SEDIMA À LA CROISÉE DES CHEMINS
Le groupe fondé par Babacar Ngom serait en passe d'être cédé au géant américain Seaboard. Derrière ce mouvement stratégique se cachent des défis financiers et managériaux que l'entreprise peine à surmonter seule
(SenePlus) - Sedima, le fleuron national de l'aviculture et symbole de la réussite entrepreneuriale locale, serait sur le point de changer de mains. Selon les informations de Jeune Afrique (JA), le fondateur Babacar Ngom, figure emblématique du patronat sénégalais, envisagerait de céder le contrôle de son groupe au géant américain Seaboard, déjà bien implanté dans le pays à travers les Grands Moulins de Dakar (GMD).
Ce revirement stratégique marque un tournant décisif pour Sedima. JA rappelle que "jusqu'ici réticent à ouvrir le capital de son groupe, Babacar Ngom [...] a changé d'avis".
Le groupe Sedima, véritable success-story sénégalaise, a connu une croissance remarquable depuis sa création. JA rapporte que l'entreprise a réalisé un chiffre d'affaires d'environ 60 milliards de francs CFA en 2022 (plus de 90 millions d'euros) et vise les 100 milliards en 2025. Sedima n'est pas seulement un acteur majeur de l'aviculture au Sénégal, mais s'est également diversifié dans l'alimentation animale, la minoterie et la restauration, notamment via la franchise KFC.
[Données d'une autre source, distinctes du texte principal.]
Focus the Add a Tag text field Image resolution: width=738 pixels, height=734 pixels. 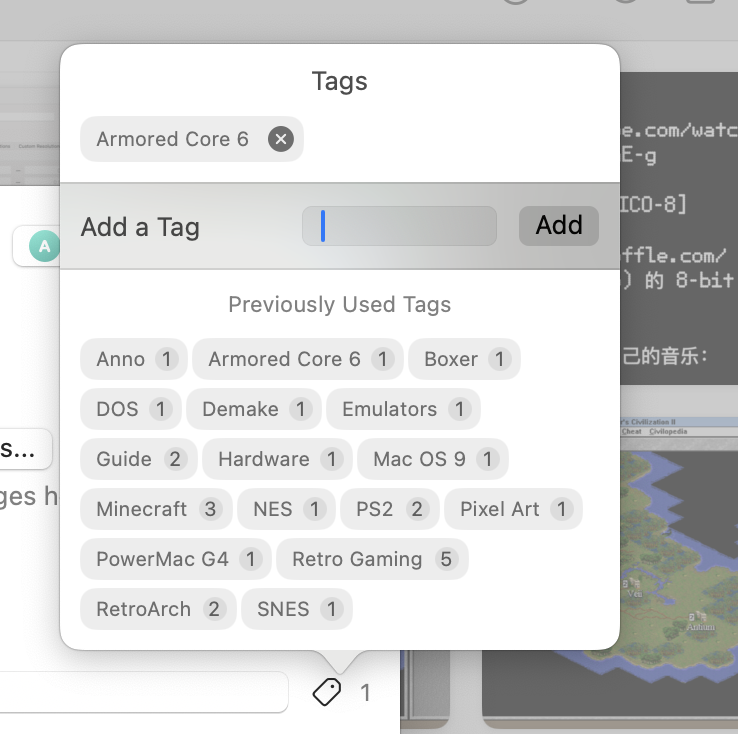tap(399, 226)
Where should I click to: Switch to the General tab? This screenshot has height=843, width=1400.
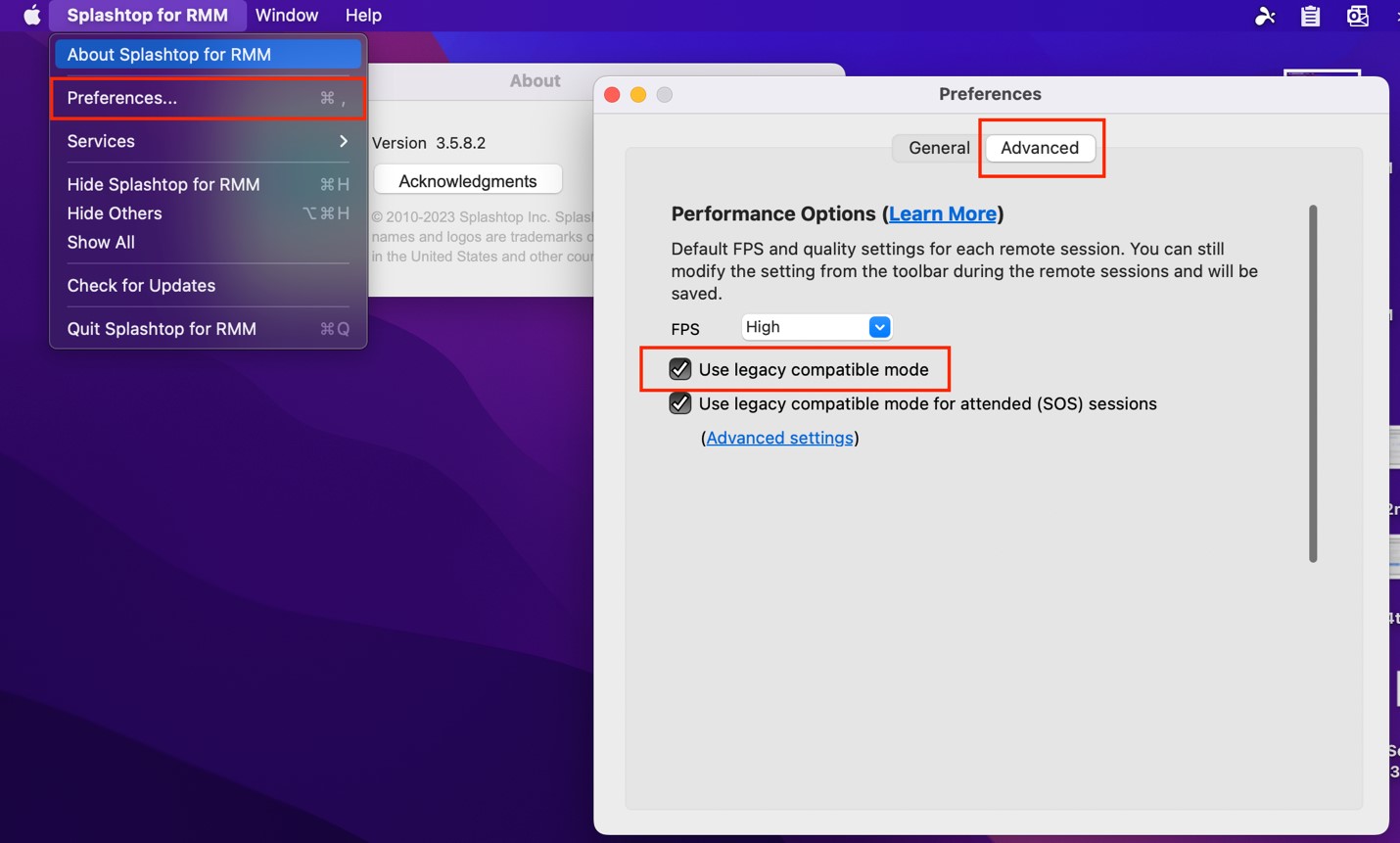click(939, 148)
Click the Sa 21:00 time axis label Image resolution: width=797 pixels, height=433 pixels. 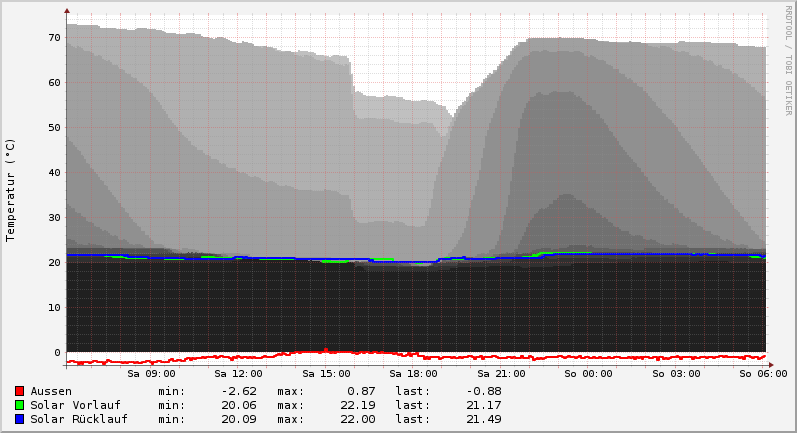502,374
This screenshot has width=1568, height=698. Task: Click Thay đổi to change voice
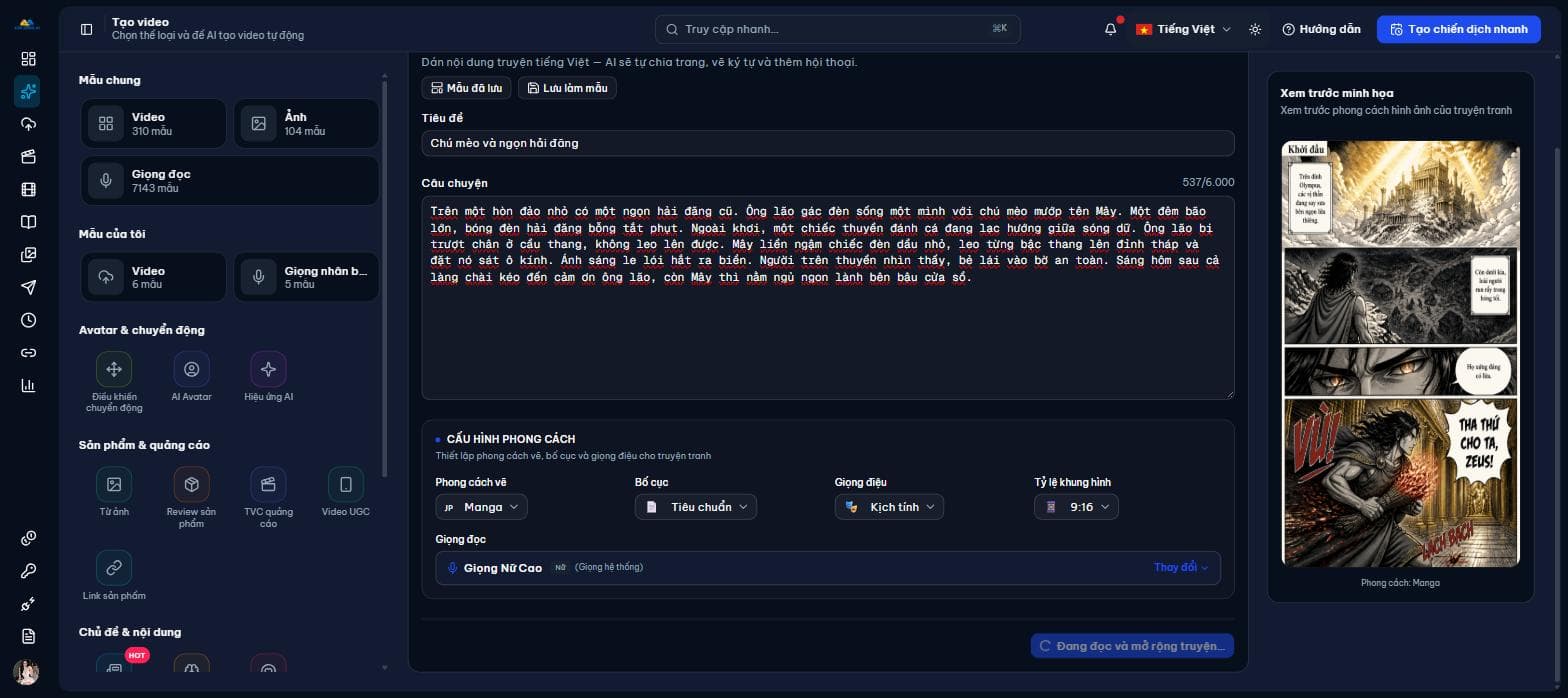point(1181,567)
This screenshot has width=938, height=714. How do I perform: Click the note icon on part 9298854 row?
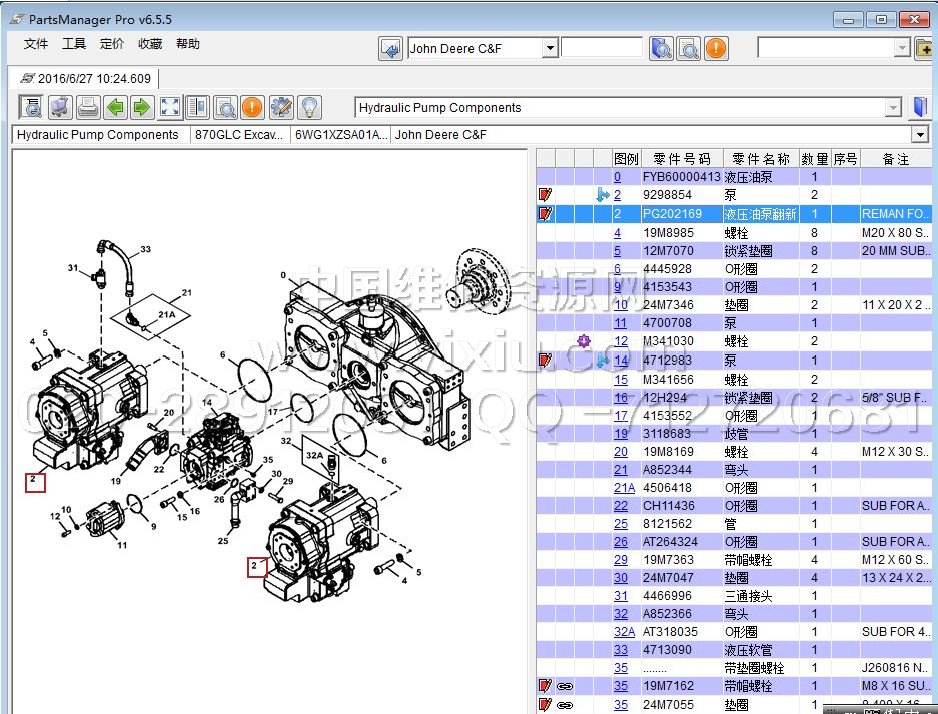pos(545,195)
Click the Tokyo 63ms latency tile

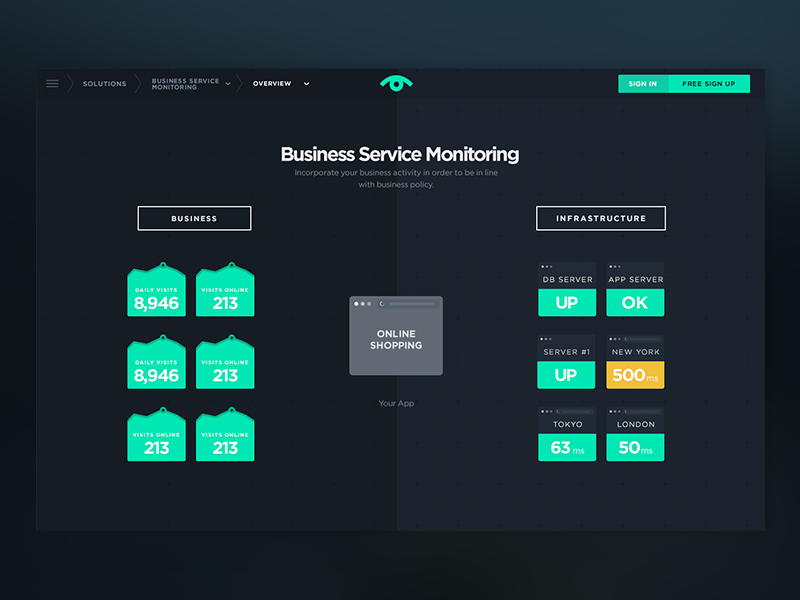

Cependant, derrière cette façade de succès, JA révèle que le groupe traverse une période délicate. Un financier familier du dossier, cité par le magazine, déclare : "Ce n'est pas dit mais c'est un secret de polichinelle : la société ne va pas bien, comme en témoignent les récurrents retards de paiement aux fournisseurs et les ruptures de stocks constatées ces derniers temps". Cette situation préoccupante serait le résultat d'une conjonction de facteurs.
D'une part, la guerre en Ukraine a engendré une flambée du prix des matières premières, en particulier le blé, céréale cruciale pour le secteur avicole. Cette hausse a considérablement réduit les marges du groupe et pesé sur sa trésorerie. D'autre part, JA pointe du doigt une "diversification de ses activités mal maîtrisée, donc coûteuse". L'exemple emblématique cité est celui d'un investissement dans un abattoir ultramoderne mais surdimensionné, qui ne tourne qu'à faible capacité et grève les comptes de l'entreprise.
Le management du groupe est également remis en question. JA rapporte que de nombreux connaisseurs du secteur évoquent "la fragilité du management du groupe, pas à la hauteur de ses ambitions, alors même que Sedima fait face à une concurrence croissante sur l'ensemble de ses activités". Un concurrent, actif dans la production de poussins, observe : "La société a tout ce qu'il faut, notamment l'outil industriel, pour être numéro un sur tous les créneaux. Or ce n'est pas le cas aujourd'hui".
La question de la succession à la tête de Sedima ajoute une couche de complexité à la situation. JA rappelle que Babacar Ngom avait passé la main dès 2016 à l'une de ses filles, Anta Babacar Ngom Diack. Cependant, cette dernière s'est lancée dans la course à la dernière élection présidentielle fin 2023, laissant les commandes du groupe à une cadre de longue date, Seynabou Seck. Ce dispositif, selon des observateurs cités par JA, "ne suffit pas à relever les défis auxquels est confronté le fleuron sénégalais".
La possible cession de Sedima à Seaboard soulève des questions cruciales sur la souveraineté économique du Sénégal. JA souligne que "dans un pays où l'on compte peu de champions locaux, l'avenir d'un fleuron national, devenu un emblème du groupe familial ouest-africain à succès, intéresse bien au-delà de la sphère de sa famille fondatrice". Le magazine rappelle que des échos dans la presse sénégalaise sur la vente de Sedima à un acteur étranger avaient déjà fait grand bruit à Dakar en juillet dernier.
Malgré ces défis, Sedima maintient des ambitions de croissance ambitieuses, visant non seulement à atteindre les 100 milliards de francs CFA de chiffre d'affaires en 2025, mais aussi à se développer au Mali et au Congo. La cession à Seaboard, si elle se concrétise, pourrait ouvrir un nouveau chapitre pour cette entreprise emblématique du Sénégal et redéfinir son rôle dans le paysage économique ouest-africain.
JA précise que les négociations, menées sous couvert d'un accord de confidentialité, sont toujours en cours bien qu'en très bonne voie. L'issue de ces discussions sera scrutée de près, non seulement par les acteurs économiques, mais aussi par l'ensemble de la société sénégalaise, pour qui Sedima représente bien plus qu'une simple entreprise : un symbole de réussite nationale et un pilier de l'économie locale.